• SUPPLIED PASSAGE
---------------

# Replacing wood porch with stone



## Daniel (Mar 7, 2008)

I want to replace my wood front porch with stone. I plan to build a concrete block frame and then face it with stacked stone, which is readily available here. I have two questions: First, do I have to fill in the space with dirt or sand to support the stone floor? Or can I use treated wood to span the space and then lay stone on top of it? 
     My concerns about filling the space with sand or dirt is that it may "heave" during very cold weather. (Heaving, I understand, is when moisture gets into it and when it turns to ice, it expands and pushes the floor up.) My concern about using stone over wood joists is that it may be too flexible and cause the grouting to break. 
     Does anyone know how to deal with the space between the block frames?


----------



## glennjanie (Mar 7, 2008)

Welcome Daniel:
The prefered method is to fill the space. To prevent heaving you could leave out some grout in several places around the bottom for weep holes. You could even lay the block and push a 1/2" X 1" stick through the bottom of the head joints to open them up. No moisture, no heaving.
I would use a polyethylene vapor barrier under the stone.
Glenn


----------



## ToolGuy (Mar 8, 2008)

Wouldn't you need a foundation for something like that? Unlike a wood deck, masonry has zero tolerance for movement. I would think it would have to be built on a foundation that extends below the frost line. Not to mention the weight, I'm sure it would settle a lot.


----------



## inspectorD (Mar 8, 2008)

There is really only one time tested method. 
First you need a wall below your frost line with a footer at the bottom. Usually the footing is twice as wide as the wall will be thick. 8 inch wall, 16 inch wide footer, by 12 inches deep. Good enough for a porch.

---------------

• PROMPT 1
Rewrite every row of the data listing, replacing "screenshot" with "image" and leaving everything else unchanged. Leave the pictures out of your answer.

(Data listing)
---------------

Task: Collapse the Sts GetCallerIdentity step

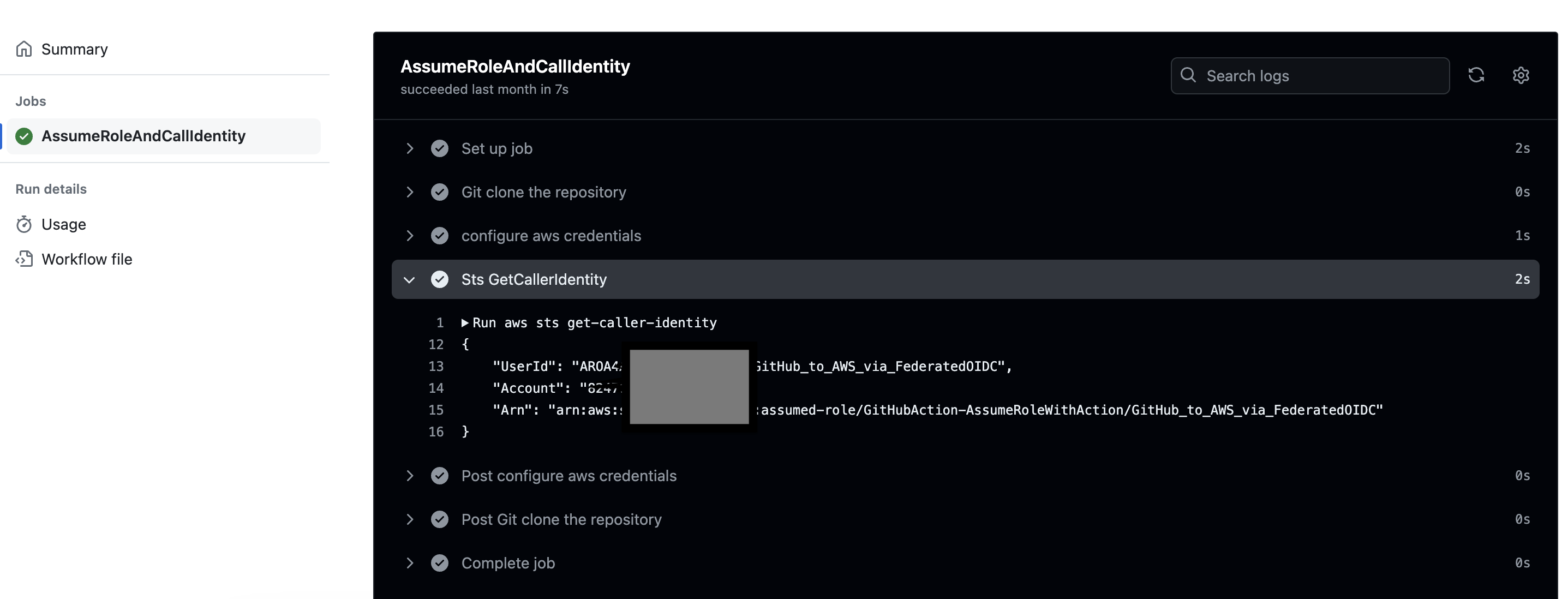Action: [x=409, y=279]
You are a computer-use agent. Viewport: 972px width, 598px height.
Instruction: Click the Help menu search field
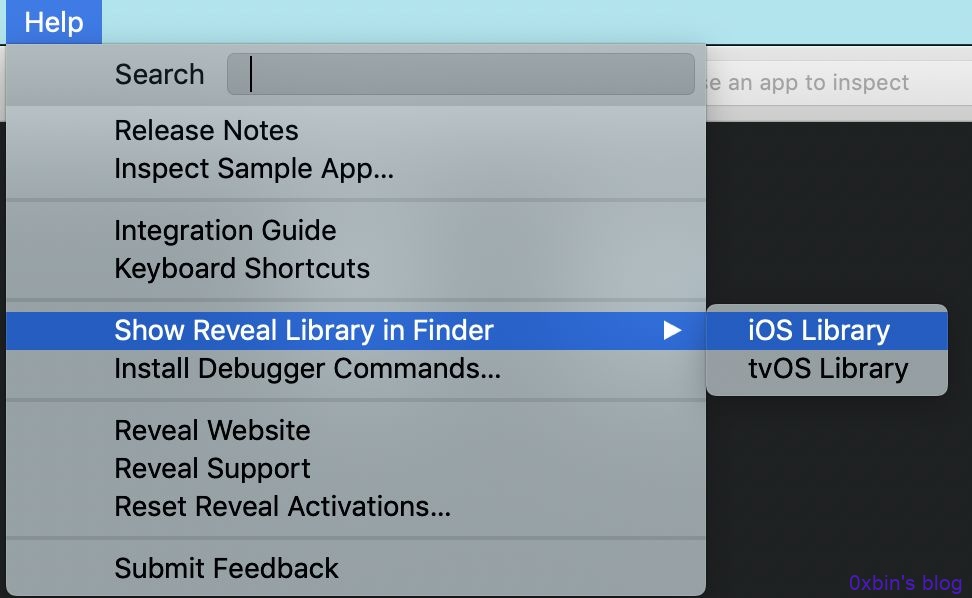pyautogui.click(x=461, y=74)
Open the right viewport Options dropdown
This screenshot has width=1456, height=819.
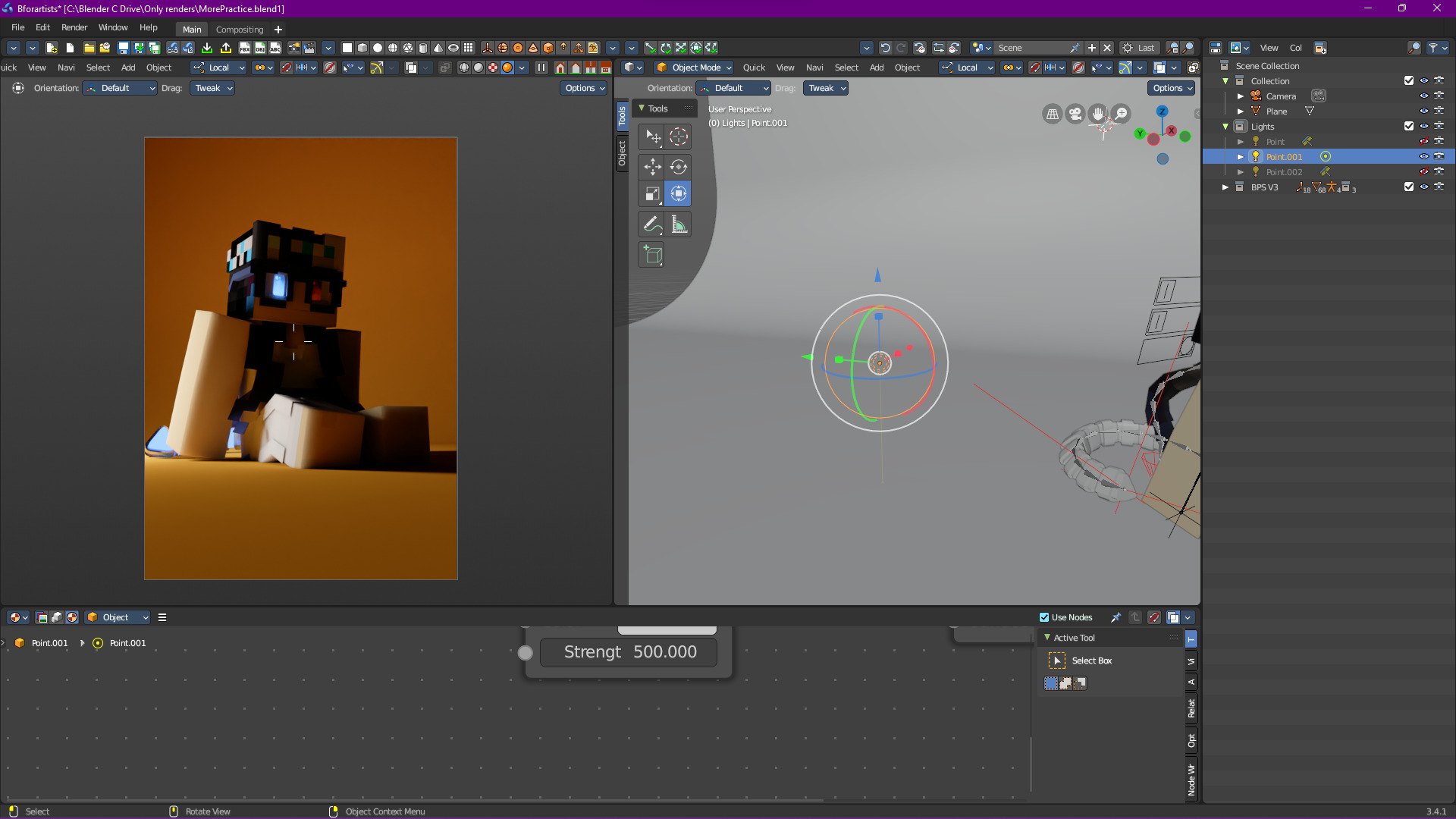pyautogui.click(x=1172, y=88)
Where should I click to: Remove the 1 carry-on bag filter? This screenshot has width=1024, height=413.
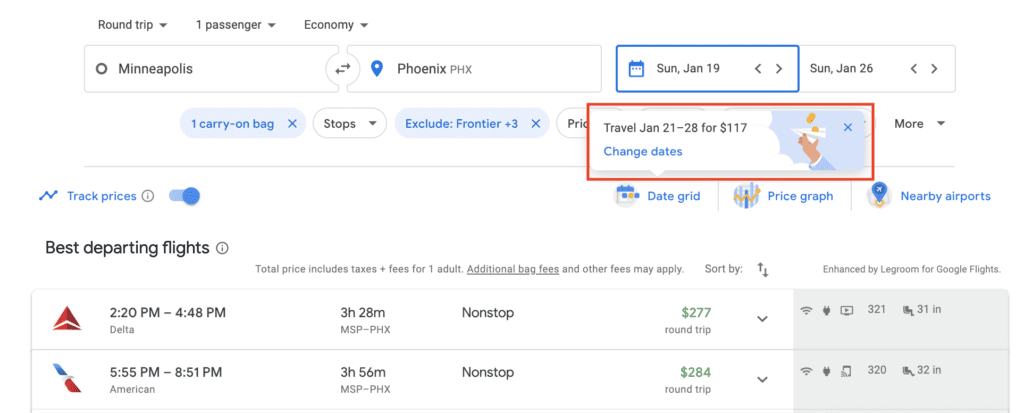pyautogui.click(x=292, y=124)
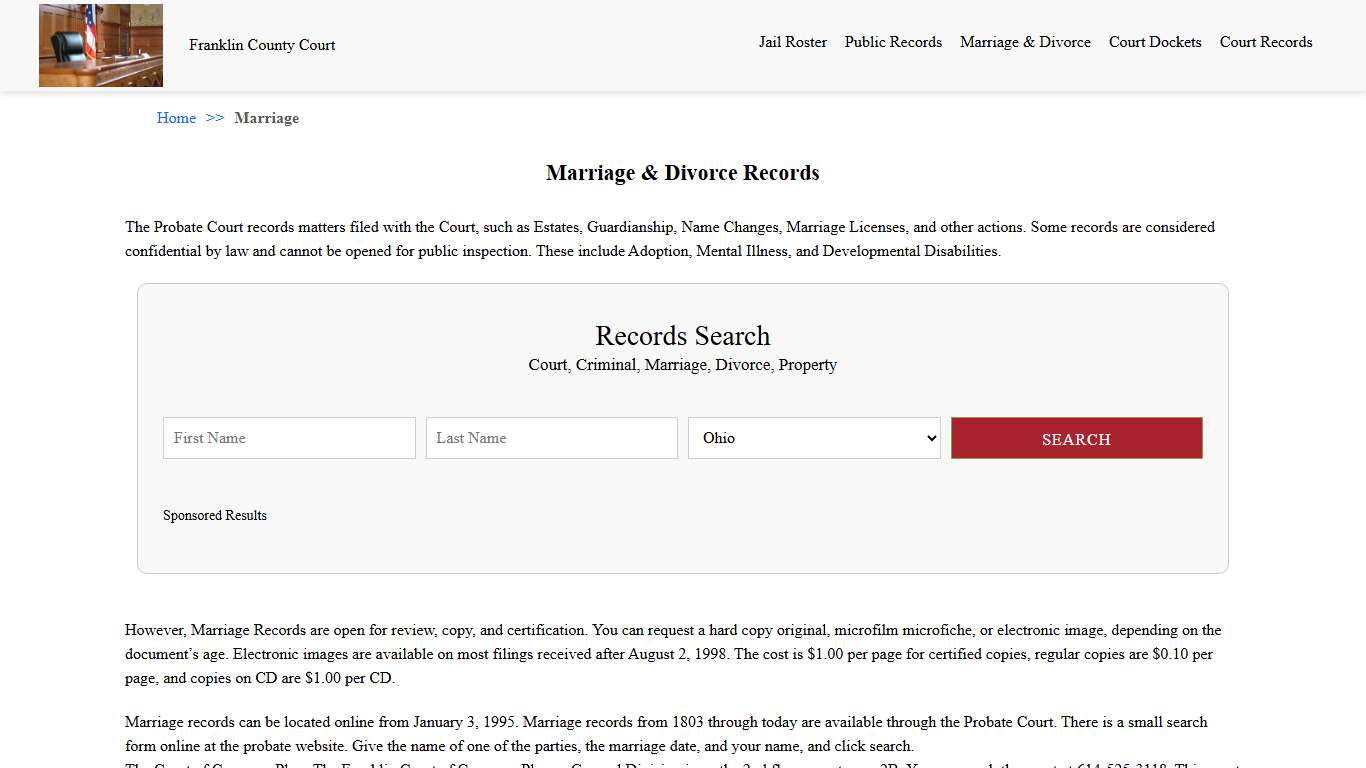Open the Jail Roster page
Image resolution: width=1366 pixels, height=768 pixels.
click(793, 42)
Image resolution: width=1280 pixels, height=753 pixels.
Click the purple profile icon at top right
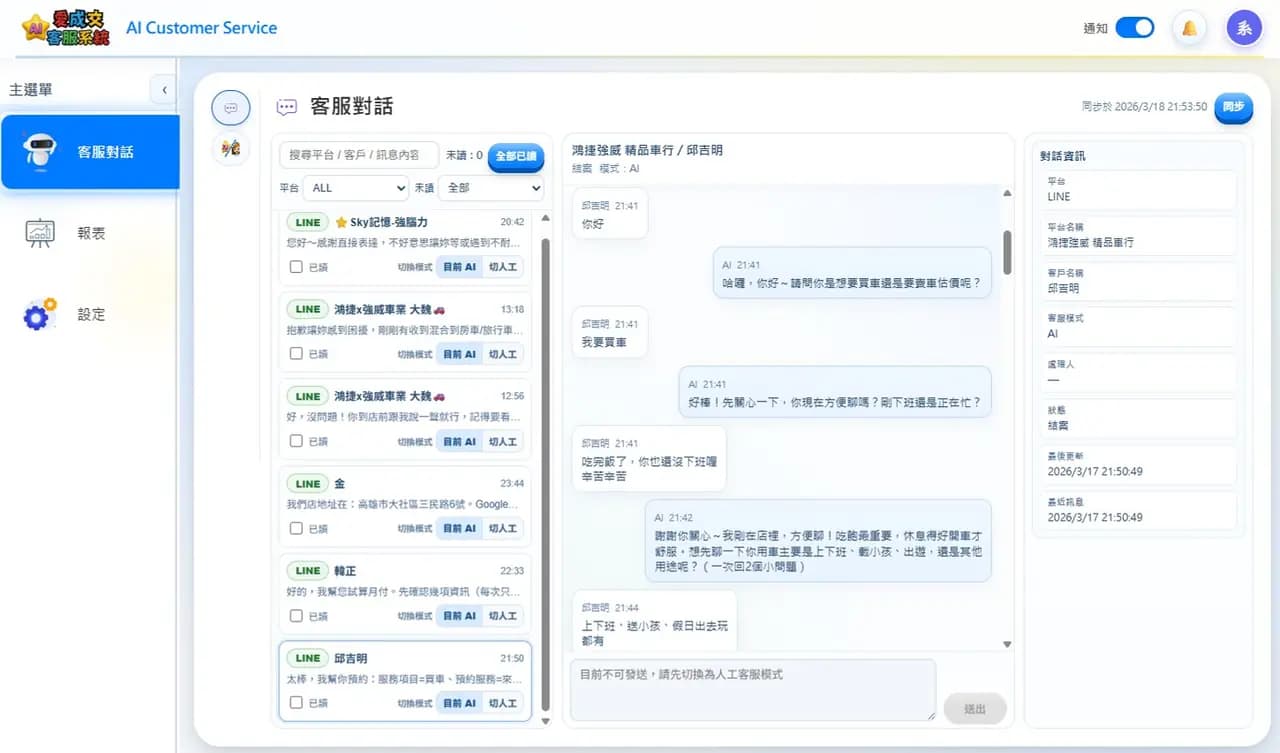(x=1244, y=27)
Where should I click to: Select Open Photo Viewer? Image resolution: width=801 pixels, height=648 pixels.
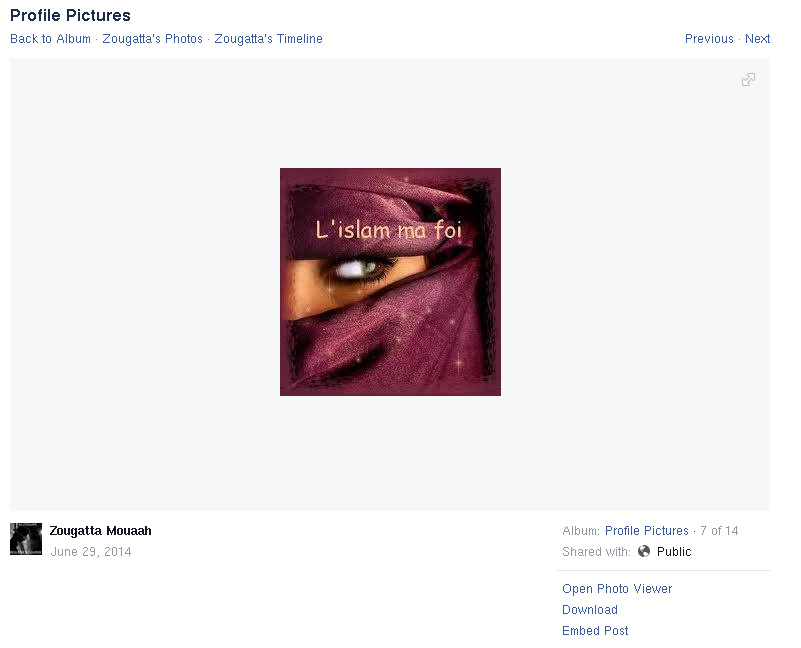[x=617, y=589]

---------------

• PROMPT 2
Carry on the thread about replacing a wood porch with stone from its last line.

• EXERCISE ANSWER 1
Task: Collapse the Sts GetCallerIdentity step

Action: [x=409, y=279]
You are a computer-use agent. Viewport: 972px width, 598px height.
Instruction: Click the Help menu search field
pyautogui.click(x=461, y=74)
Open the right viewport Options dropdown
This image has width=1456, height=819.
pyautogui.click(x=1172, y=88)
Where should I click to: Remove the 1 carry-on bag filter? This image has width=1024, height=413.
pyautogui.click(x=292, y=124)
Open the Jail Roster page
Image resolution: width=1366 pixels, height=768 pixels.
click(793, 42)
Image resolution: width=1280 pixels, height=753 pixels.
Click the purple profile icon at top right
(x=1244, y=27)
Where should I click to: Select Open Photo Viewer? Image resolution: width=801 pixels, height=648 pixels.
[x=617, y=589]

• EXERCISE ANSWER 2
Then you fill the void and use a compactor, some thing you can tamp it down with ,until you are level with the top of the wall. Use water to help in the compaction, it settles the soil.
Then put a 6 mill piece of plastic over that.
Third is to build a 4 inch cap with 4 inch wire mesh lying in the concrete. This will help with any structure of the cap. It will not be as likely to break. 
Then finally install your stone on top, the sides whatever you need. It will last longer than you think in GA. 
The last thing is to sit around and enjoy your hard work...show it off if necessary. 
These are the basics we use as professionals. Wood has no place with stone, the only other thing you could do is some drainage around the stoop(porch), but that depends on grades of the yard.
Have fun and good luck.


----------



## handyguys (Mar 10, 2008)

I concur with inspectorD...
 My front porch is built similarly to what he describes.

Frost depth here is 48". I have a full basement and a sloped lot. My porch has concrete footers at the same depth as by house/basement footers. (They were poured at they same time)

On top of the footer is a concrete stem wall. Inside this 'room' is fill, mostly gravel as I recall. Packed. Also was waterprofed. On top is concrete. On top of that I can lay my stone (haven't yet)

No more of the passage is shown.